2014-04-07 10:00:00 - 2014-04-07 10:00:00
Very difficult
Detailed description
20 - 35
The aim of the project is to evaluate the use of spoken and written e-feedback in a context in which these modes of delivery have been adopted by a Higher Education institution across an entire subject area.
The e-Feedback Evaluation Project (eFeP) is a JISC-funded collaborative project involving the Open University (OU) and the University of Manchester, UK. The Open University, uses of both audio-recorded and written efeedback at the Department of Languages for a number of years.
The evaluation looks at staff and student perceptions of assignment feedback, the quality of feedback itself, and student engagement with the feedback. More specifically, the project aimed to evaluate:
- the students’ and tutors’ attitudes to assignment feedback in each of the media commonly used at the OU;
- the quality of feedback in three of the media used in terms of the criteria being assessed and the depth of feedback on strengths and weaknesses;
- the effectiveness of feedback in terms of student engagement and response.

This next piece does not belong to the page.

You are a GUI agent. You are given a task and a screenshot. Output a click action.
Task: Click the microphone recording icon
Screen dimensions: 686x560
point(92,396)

Effective feedback not only enriches the learning experience, but is essential to successful learning (Hurd, 2000; 2006; Ramsden, 2003; White, 2003), yet the results of the UK National Student Survey (2012) show that feedback remains an ongoing challenge for HE institutions in terms of student satisfaction.
Feedback on feedback
The F/F study was designed as a follow-up to the staff and student surveys and the analysis of tutor feedback. The aim of the study was to elicit and evaluate the students’ cognitive, metacognitive and affective responses to their tutor’s feedback. In analysing the recordings, special attention was given to the attitudes and perceptions reported in the surveys, as well as the features of tutor feedback that had been identified in the feedback analysis study..
Subjects: Participants adult university students studying distance learning modules in Spanish at the Open University. All the levels taught at the OU were represented in the sample.

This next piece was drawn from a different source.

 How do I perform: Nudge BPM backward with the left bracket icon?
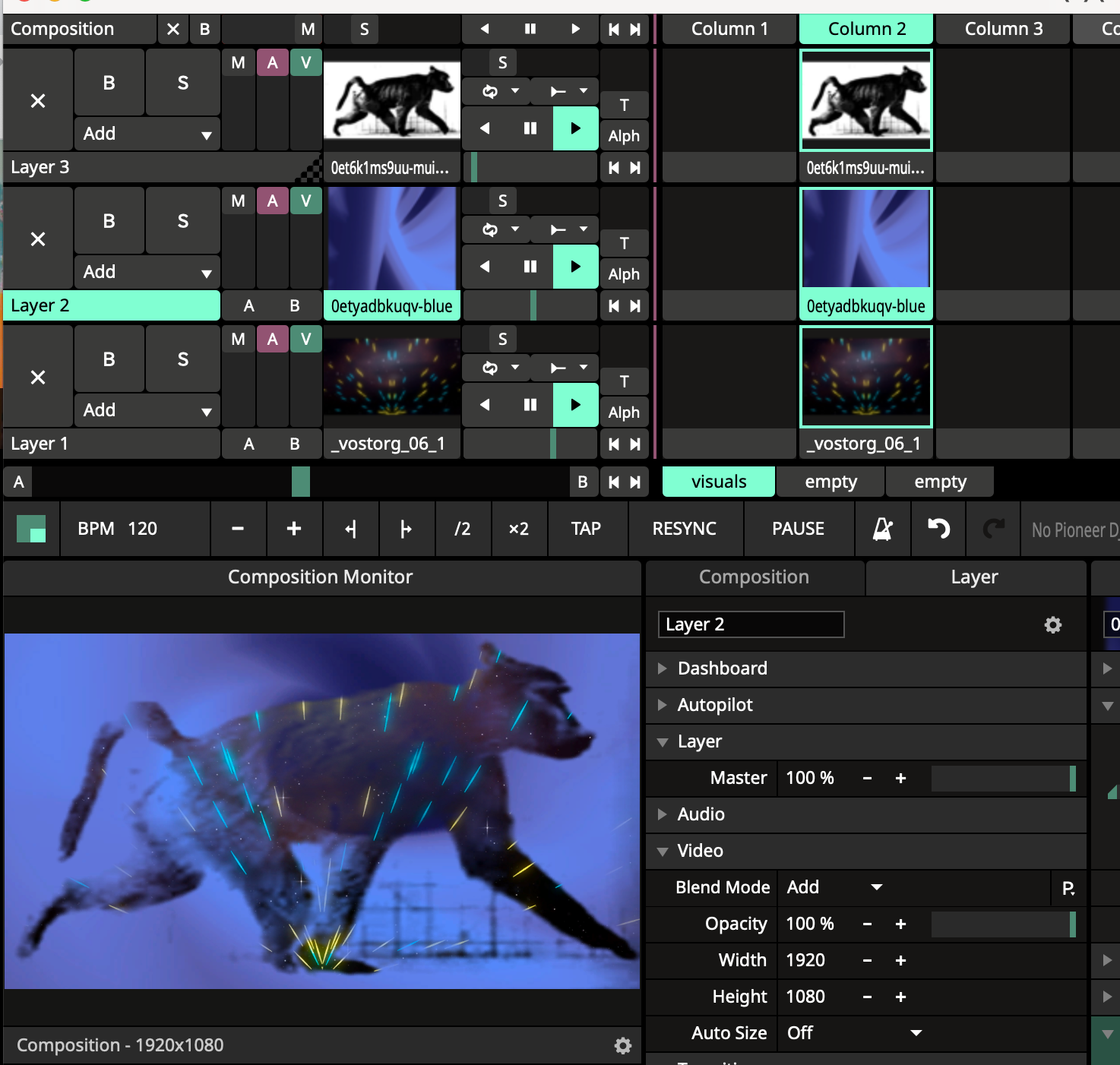point(350,529)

Each student’s recordings were analysed in terms of their use of the two media (TMA script and PT3 form); their cognitive, affective and metacognitive responses to comments on strengths and comments on weaknesses; and their responses to different depths of feedback relating to strengths and weaknesses of their work. The notion of depth, proposed by Brown and Glover (2006) refers to feedback that either indicates a weakness/strength (depth 1), corrects the error/describes the strength, or gives an explanation. Fernández-Toro, Truman and Walker (2013) suggest an additional level for cases where errors or strengths are categorised, for example when tutors use codes to indicate the category to which an error belongs (e.g. gender agreement). Thus, the four depths considered in this analysis are:
1. Indicated;
2. Categorised/Described;
3. Corrected/Exemplified;
4. Explained.
A further category was added where some kind of action to avoid an error or build on a strength in future is proposed. As the brief given to the students was fairly open, responses to different types of feedback cannot be compared quantitatively.
Results
Students’ reported strategy for using the feedback All students reported looking at the PT3 form before the TMA script, and all started by looking at their mark. They were also generally enthusiastic about receiving an overview in the general feedback form. As for the script, one student admitted that she had not really looked at it much, whilst another reported that she normally sets it aside until she has enough time to work systematically through each comment on her script. Printing out the feedback is common practice, sometimes in parallel with the computer, as markup comments on Word can be easier to read on screen than on paper. Subsequent use of the feedback was reported in only three cases, normally for revision purposes before the final assessment. Although all students found the feedback useful and clear, one stated that she had not learnt much from it and would just continue doing the same as she had been doing in her assignment.
For details, see the Full Paper link.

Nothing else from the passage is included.